→ **SUPPLIED PASSAGE**
# Installation of 4’ end posts



## ThePlantGuy978 (Jan 11, 2014)

Installation of 4’ end posts
I installed (14) 4” end posts in my new Muscadine section.
The rows are very short, only 25’. I planted each post 2’ deep and compacted the soil around each post with a pick ax handle. When I installed them about 2-3 weeks ago the posts were solid and steady. When I shortened the posts to 5’ above ground level with my chainsaw I noticed that some of the post had lessened up a bit without any tension applied to any one of them. Each row will only have 2 plants. I believe that the ground around some posts shrank a bit as the soil does in a pot if not adequately watered. I am thinking of pounding in a 2”x2” x 18” PT wooden wedge on the plant side of each post to solidify each post.
Any thoughts would be appreciated.

Thanks,

Hans


----------



## grapeman (Jan 11, 2014)

Just re-compact the soil around the post. You can do this with some sort of tamper (even a 2x4) or soak the soil with water. After it settles, refill the hole.


----------



## ThePlantGuy978 (Jan 11, 2014)

Thanks I will try that.

Hans


----------



## WellingtonToad (Jan 11, 2014)

I think I have been thinking the same as you. I did much the same.

Refer link:
[ame]http://www.youtube.com/watch?v=hkhz1RY0cY8[/ame]

I am interested to hear how it works for you!


----------



## garymc (Jan 11, 2014)

Hans, I'm curious. Why did you cut the posts off? Are you planning to put your trellis wires 5' off the ground?


----------



## ThePlantGuy978 (Jan 12, 2014)

*5' end posts*



garymc said:


> Hans, I'm curious. Why did you cut the posts off? Are you planning to put your trellis wires 5' off the ground?



Muscadine vines are traditionally grown on 5' high wires where as grape vines mostly on 6' high wires. I guess the main reason for that is that must muscadines grow very close to the cordons. The 5' height makes them easier to pick. From my experience grapes grow further away from the cordons hanging down in clusters. Most muscadines do not grow in clusters but as single units.

Hans


----------



## firejohn03 (Jan 12, 2014)

Our vineyard (38 acres of Carlos and Noble muscadine) was just converted from vinifera trellis to a single wire, five foot high wire as well. The end post is important as these vines will be extremely heavy as they grow. Did you place the wire on top of the posts? How many vines do you have on the 25 foot rows? Spacing , as you must know is much wider than vinifera, and I'm assuming you might have three vines on the rows? If you are having stability problems with the end posts before substantial growth, once the weight of the vine is on there it will only worsen. I would suggest re-tamping the soil for sure. our wires extend pass the end post to a ground anchor at the end of the row. With decent tension on the wire, the post tend to stay relatively stable. Hope this helps and good luck with the grapes...

→ **DATASET SECTION**
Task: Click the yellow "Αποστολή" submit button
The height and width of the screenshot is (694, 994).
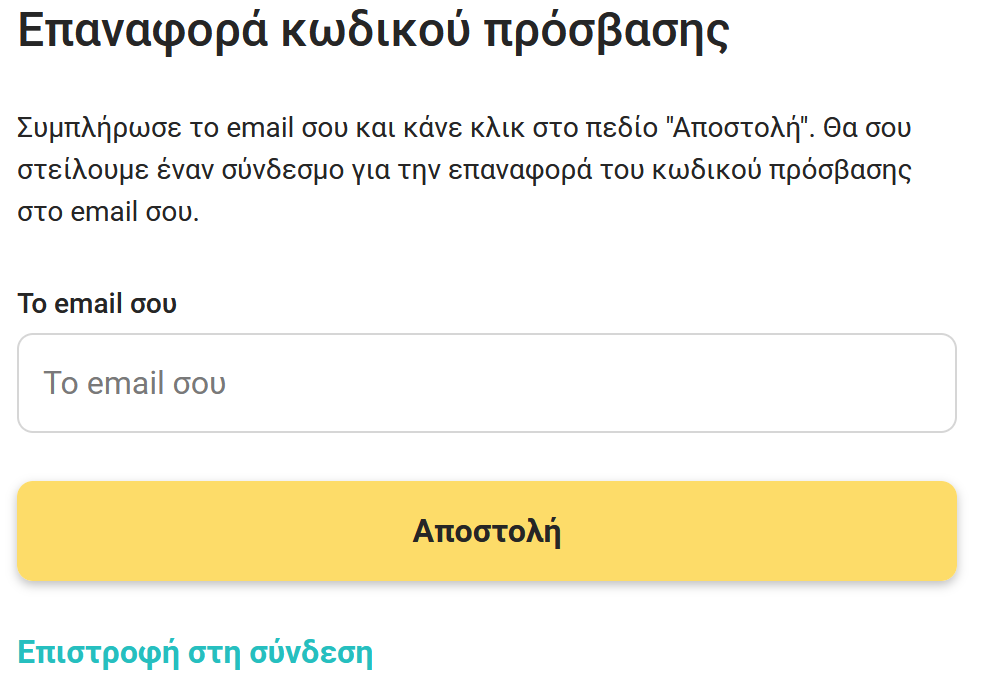Action: point(487,531)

→ **ACTIONS TO TAKE**
1. Using the end-post thread, say whether each statement agrees with it. Answer yes or no, and quote the words that decide it.
(a) Hans set each end post 2 feet into the ground.
(b) Hans intends to put three plants in each row.
(c) In firejohn03's vineyard, the wires stop at the end post.
2. List every username that appears as the author of a post in the end-post thread.
3. Answer these questions from the end-post thread.
(a) How long are the rows in Hans's new Muscadine section?
(b) What object does grapeman name as something that can serve as a tamper?
(c) How many acres does firejohn03's vineyard cover?

→ **SOLVED TASKS**
1.
(a) Yes: "I planted each post 2’ deep and compacted the soil around each post with a pick ax handle."
(b) No: "Each row will only have 2 plants."
(c) No: "our wires extend pass the end post to a ground anchor at the end of the row."

2. ThePlantGuy978, grapeman, WellingtonToad, garymc, firejohn03

3.
(a) 25 feet.
(b) A 2x4.
(c) 38 acres.